# Seriously preparing...... I think



## faithmarie (Oct 18, 2008)

We ... I just killed 58 male meat chickens this week end.... my daughter did two and couldn't do any more... so for her mothers day present I kill the rest. She cleaned them and my younger daughter bagged them and and froze them. My grandsons caught the chickens and brought them to me. It was HORRIBLE. But I did it. My husband called me a murder ... in a loving way..LOL
As a believer I saw how in the Bible where it says ... without the shedding the shedding of blood there is no remission of sins.... sin is so awful it is the cause of the shedding of blood......

Oh I am so sorry for ranting..... ummm
So we did chickens and put a new generator with 500 gal liquid propane tank.
We have 4 cords of wood... is that enough? 
Put a new well in with a hand pump attached. So we have 2 sources of water. 
We bought a whole new bunch of canned tuna and sardines in olive oil. A bunch of canned corn beef hash.... we cant swallow canned ham or spam... but my husband said we will eat a rock if we get hungry enough. He grew up poor. Although they always had food.
Out of 25 fruit trees we planted last year only 5 survived the winter. I want to splurge and buy bigger trees. I have my dads 22 and my hubby has his shot gun...... so we die. Give me a knife and I can kill anything NOW! LOL


----------



## LincTex (Apr 1, 2011)

faithmarie said:


> She cleaned them and my younger daughter bagged them and and froze them.
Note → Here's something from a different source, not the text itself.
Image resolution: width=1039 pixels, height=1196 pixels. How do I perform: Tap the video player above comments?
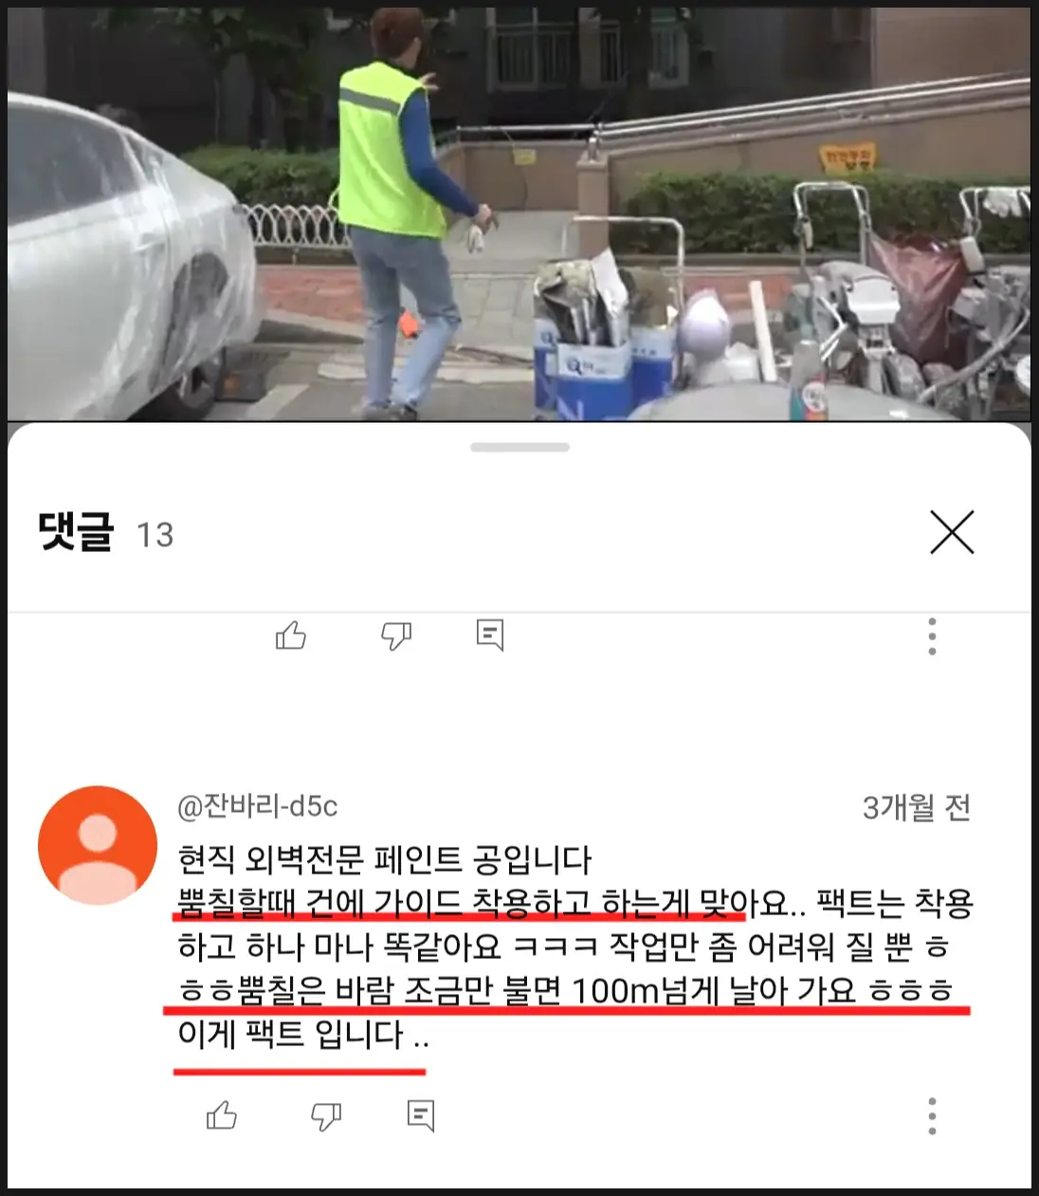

You have a good start - have you thought about canning chicken meat in mason jars? We had both - frozen and canned. Each has advantages. You have to do it properly, though.

A generator with 500 gallons of propane? Wow! 
Even still, use it sparingly, and only for short perods at a time. Consider getting some deep cycle batteries and a few power inverters so you can have some basic electricity for when the generator isn't running.

A deep-freeze will stay frozen for all day with a couple jugs of frozen water inside, and no one opening the lid. Look into getting some 12-volt LED lighting. They will still light, even when a bettery is very low - and use very LITTLE electricity. Good lights is one of those "comfort" things I really enjoy. LED do not add heat to the house, which is important in summer in Texas! Candles are good for the winter since they do add heat to the house.

I am looking for an old chest freezer to convert into a fridge. Stand-up fridges are not insulated well, and let all the cold air out when you open the door. A converted chest freezer works great as a fridge, and is one of the next items on my list


----------



## gypsysue (Mar 27, 2010)

Wow, congrats on butchering the chickens. It's always hard for us to butcher domestic animals. My husband hates to kill something he's fed and looked in the eyes.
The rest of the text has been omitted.